* What to do: Go through the entries and copy every line that has the string "time" in it.

=== Section Start ===

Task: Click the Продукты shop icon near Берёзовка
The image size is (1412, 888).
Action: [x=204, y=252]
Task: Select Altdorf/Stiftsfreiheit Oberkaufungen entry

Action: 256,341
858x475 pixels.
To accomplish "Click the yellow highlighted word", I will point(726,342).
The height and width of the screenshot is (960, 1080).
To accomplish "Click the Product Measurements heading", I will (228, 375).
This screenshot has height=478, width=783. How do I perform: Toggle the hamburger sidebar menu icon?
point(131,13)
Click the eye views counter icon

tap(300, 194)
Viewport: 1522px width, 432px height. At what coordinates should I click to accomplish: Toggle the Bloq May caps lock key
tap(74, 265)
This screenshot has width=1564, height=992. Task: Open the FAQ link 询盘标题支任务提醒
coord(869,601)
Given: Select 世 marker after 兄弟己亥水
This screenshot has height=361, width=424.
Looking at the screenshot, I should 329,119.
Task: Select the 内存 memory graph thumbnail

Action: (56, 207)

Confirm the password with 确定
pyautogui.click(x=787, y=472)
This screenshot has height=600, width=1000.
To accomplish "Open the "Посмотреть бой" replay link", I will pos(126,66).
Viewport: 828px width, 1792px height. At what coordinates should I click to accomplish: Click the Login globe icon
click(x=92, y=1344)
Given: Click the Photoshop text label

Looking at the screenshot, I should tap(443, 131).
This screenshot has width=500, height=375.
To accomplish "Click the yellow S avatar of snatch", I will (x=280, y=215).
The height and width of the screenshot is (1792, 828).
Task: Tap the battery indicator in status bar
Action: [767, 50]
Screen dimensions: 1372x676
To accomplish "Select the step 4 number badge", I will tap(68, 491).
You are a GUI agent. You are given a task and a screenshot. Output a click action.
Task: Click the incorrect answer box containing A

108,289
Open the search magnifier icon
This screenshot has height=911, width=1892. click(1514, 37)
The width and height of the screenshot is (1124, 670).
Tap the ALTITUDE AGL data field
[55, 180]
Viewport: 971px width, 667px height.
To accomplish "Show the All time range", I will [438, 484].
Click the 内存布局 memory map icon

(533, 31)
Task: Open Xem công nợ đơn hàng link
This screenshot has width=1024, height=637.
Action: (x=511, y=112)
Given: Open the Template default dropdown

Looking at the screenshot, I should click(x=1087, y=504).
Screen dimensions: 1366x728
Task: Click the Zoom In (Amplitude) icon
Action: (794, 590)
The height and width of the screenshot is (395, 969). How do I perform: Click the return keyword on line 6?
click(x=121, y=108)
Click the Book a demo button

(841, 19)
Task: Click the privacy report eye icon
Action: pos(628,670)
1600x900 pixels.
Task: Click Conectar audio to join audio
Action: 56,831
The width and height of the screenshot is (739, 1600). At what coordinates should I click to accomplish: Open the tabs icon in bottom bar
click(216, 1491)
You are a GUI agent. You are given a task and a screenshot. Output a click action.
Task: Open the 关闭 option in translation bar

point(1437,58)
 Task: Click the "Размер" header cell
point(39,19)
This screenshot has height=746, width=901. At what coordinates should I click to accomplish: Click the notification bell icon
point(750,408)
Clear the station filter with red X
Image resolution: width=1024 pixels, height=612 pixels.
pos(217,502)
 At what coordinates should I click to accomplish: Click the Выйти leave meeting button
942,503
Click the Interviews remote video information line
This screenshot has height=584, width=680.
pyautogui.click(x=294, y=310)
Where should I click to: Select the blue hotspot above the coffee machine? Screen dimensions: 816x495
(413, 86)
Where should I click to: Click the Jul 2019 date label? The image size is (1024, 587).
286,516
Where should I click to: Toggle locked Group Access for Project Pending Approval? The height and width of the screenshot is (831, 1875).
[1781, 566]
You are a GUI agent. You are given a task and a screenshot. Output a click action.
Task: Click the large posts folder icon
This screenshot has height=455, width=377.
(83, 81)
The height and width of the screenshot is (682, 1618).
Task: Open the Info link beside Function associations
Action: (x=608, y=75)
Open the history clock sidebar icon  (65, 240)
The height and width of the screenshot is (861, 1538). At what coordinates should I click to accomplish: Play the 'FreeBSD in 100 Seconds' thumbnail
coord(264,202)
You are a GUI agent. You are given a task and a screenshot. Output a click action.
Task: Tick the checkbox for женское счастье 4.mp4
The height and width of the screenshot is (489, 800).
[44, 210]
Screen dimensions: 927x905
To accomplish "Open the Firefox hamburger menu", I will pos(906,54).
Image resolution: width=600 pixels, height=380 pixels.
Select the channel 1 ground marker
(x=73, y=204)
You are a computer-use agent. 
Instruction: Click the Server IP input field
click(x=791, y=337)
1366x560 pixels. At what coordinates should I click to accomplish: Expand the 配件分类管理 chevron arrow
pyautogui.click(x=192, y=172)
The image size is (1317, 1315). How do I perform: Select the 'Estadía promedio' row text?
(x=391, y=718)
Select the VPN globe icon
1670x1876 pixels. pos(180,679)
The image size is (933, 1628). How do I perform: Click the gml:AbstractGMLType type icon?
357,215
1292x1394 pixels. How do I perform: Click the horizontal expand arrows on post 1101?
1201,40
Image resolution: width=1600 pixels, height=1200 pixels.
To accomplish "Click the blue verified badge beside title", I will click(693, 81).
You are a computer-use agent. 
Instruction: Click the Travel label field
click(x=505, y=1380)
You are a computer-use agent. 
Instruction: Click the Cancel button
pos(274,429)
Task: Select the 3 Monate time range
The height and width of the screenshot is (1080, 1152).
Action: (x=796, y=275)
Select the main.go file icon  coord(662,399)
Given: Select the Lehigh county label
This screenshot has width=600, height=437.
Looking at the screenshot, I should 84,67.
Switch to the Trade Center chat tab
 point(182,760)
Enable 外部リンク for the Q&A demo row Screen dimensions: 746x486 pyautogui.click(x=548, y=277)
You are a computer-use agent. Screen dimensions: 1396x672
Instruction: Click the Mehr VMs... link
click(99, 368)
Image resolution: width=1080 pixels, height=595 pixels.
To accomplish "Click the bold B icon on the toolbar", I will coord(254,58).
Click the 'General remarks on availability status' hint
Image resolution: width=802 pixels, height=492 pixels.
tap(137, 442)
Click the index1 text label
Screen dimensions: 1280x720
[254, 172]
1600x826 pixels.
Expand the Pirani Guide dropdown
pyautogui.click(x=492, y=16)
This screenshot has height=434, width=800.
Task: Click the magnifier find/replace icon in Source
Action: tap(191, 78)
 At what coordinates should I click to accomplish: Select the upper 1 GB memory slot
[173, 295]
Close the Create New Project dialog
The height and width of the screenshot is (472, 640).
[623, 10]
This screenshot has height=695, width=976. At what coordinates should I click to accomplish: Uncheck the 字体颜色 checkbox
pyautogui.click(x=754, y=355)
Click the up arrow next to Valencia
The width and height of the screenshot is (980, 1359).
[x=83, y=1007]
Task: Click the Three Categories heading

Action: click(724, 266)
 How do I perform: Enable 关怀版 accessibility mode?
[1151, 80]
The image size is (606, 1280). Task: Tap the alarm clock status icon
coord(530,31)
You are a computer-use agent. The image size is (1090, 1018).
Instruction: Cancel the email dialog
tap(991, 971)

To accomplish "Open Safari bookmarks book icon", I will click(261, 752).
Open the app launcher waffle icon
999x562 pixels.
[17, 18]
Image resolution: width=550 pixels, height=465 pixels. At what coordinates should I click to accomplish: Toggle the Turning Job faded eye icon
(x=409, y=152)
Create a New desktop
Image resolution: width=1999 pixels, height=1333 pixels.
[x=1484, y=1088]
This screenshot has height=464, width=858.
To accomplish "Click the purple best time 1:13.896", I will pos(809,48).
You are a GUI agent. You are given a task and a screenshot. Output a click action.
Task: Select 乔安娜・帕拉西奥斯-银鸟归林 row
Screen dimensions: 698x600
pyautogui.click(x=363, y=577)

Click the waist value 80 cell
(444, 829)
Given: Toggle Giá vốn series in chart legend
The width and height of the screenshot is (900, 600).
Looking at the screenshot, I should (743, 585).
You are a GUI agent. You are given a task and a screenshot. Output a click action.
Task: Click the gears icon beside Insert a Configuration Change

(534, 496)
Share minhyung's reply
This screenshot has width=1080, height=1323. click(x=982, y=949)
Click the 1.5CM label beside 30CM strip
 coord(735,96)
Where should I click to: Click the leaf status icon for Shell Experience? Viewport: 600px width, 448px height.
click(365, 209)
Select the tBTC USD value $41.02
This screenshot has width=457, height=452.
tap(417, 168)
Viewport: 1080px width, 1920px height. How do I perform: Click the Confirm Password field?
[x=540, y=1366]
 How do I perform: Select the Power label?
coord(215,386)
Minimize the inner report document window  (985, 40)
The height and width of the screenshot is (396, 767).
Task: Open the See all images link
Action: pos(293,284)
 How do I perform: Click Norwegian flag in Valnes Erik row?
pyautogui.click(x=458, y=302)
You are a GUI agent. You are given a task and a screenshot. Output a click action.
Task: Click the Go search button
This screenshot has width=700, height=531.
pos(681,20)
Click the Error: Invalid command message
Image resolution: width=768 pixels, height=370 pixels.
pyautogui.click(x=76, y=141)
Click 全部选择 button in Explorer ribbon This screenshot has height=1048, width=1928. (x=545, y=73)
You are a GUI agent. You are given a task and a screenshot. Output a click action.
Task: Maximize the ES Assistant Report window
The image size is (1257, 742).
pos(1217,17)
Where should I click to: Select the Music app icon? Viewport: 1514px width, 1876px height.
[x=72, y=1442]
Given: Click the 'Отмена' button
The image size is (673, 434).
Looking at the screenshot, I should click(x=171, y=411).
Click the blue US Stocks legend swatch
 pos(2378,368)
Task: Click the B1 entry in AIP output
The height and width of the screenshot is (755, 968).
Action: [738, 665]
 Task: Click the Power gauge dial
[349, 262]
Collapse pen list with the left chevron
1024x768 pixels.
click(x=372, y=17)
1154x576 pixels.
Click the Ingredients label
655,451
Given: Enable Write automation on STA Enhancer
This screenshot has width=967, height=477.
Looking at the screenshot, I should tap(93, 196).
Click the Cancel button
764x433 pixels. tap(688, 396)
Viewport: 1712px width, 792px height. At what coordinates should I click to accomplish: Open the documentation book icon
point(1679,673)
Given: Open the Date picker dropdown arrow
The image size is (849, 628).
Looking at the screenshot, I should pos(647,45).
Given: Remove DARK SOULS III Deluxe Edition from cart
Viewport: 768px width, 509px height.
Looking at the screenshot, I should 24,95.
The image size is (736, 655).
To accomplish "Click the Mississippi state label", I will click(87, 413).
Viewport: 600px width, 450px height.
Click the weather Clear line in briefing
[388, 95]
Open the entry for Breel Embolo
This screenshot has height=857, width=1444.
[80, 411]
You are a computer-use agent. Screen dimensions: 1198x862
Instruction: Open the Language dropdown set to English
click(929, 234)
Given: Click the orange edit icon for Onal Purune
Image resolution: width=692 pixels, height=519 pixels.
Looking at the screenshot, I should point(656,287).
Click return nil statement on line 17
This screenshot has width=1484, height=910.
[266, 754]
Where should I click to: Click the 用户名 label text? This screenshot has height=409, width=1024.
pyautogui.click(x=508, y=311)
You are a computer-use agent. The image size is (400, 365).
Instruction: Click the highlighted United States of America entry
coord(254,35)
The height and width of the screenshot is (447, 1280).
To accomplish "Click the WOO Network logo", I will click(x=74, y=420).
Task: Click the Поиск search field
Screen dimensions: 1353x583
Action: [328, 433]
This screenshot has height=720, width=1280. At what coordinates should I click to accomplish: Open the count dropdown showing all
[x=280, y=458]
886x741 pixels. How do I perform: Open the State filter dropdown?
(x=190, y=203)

=== Section End ===

* Answer area:
To accomplish "Show the All time range", I will [438, 484].
Task: Select the 3 Monate time range
To accomplish "Click the purple best time 1:13.896", I will pos(809,48).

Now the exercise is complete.